SEACOM profiled in TechCrunch
SEACOM profiled in TechCrunch
Seventeen years ago Wired published Neal Stephenson’s magisterial epic “Mother Earth Mother Board”, about the web of undersea fibre-optic cables being built to connect all of humanity. Well – almost all. Africa, again, was left behind. Until 2009, all of East Africa could only connect to the Internet over slow and hugely expensive satellite links.
Finally, two years ago, SEACOM, a Convergence Partners investee company, laid a cable along the East African coast to Mumbai; then tributaries were run thousands of kilometers inland, as far as Uganda and even Rwanda; and later this year, a direct connection to Europe will be lit up. A recent article in TechCruch explores some of the inner workings and history of the SEACOM undersea cable.

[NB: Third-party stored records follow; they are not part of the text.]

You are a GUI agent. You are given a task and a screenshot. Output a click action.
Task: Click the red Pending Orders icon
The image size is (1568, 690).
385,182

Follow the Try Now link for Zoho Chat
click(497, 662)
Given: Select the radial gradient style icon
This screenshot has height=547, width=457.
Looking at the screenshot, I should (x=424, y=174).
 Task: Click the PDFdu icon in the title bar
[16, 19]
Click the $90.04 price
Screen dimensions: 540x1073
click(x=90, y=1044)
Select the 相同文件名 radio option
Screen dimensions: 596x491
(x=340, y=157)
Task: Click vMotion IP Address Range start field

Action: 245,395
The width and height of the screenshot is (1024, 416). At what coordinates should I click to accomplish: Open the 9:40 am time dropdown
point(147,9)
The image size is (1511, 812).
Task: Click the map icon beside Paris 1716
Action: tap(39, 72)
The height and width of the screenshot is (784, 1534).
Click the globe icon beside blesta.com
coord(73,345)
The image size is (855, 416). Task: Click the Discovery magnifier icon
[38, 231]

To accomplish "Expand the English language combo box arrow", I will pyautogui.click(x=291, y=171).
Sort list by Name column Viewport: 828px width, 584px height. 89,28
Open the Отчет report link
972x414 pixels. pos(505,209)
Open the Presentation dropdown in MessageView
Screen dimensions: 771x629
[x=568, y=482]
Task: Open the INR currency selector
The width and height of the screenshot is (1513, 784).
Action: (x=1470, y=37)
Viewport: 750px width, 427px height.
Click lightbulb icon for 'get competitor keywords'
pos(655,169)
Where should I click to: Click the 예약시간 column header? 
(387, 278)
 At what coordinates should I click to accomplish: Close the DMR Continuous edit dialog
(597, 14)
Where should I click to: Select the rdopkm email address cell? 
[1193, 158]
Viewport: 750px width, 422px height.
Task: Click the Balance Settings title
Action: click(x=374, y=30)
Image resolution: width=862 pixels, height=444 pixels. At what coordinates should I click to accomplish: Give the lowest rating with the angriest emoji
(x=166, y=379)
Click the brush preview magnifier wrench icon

As noted in the abovementioned article, the entry of SEACOM has chopped the cost of bandwidth from US $5,000 per megabit/s per month to approximately $100, hugely increased capacity to 1.28 terabits/second, and given more than 100 million people (and counting) access to broadband Internet for the very first time.
Landing the cables was the hard part. It took three months to dig, lay, and cover those seven kilometres, using local barges and professional divers. By contrast, the cable that runs to Djibouti along the 1500 kilometres of Somalia’s wild coast was laid in less than a month not counting the 55 days that the ship had to rest in port because of the danger of pirates.
The undersea cable consists of the fibres themselves, as thin as human hairs, wrapped in a copper sheath that carries up to 10,000 DC volts to power the repeaters every 100km that keep the signals comprehensible. In depths less than a kilometre, this is all sheathed in thick additional armour.
SEACOM is a triumph of engineering, and a profoundly important one. In Kenya today, a SIM card costs less than a beer, and a minute of 2G Internet access costs only 2.5 cents. That’s still too much, but far less than in the bad old days.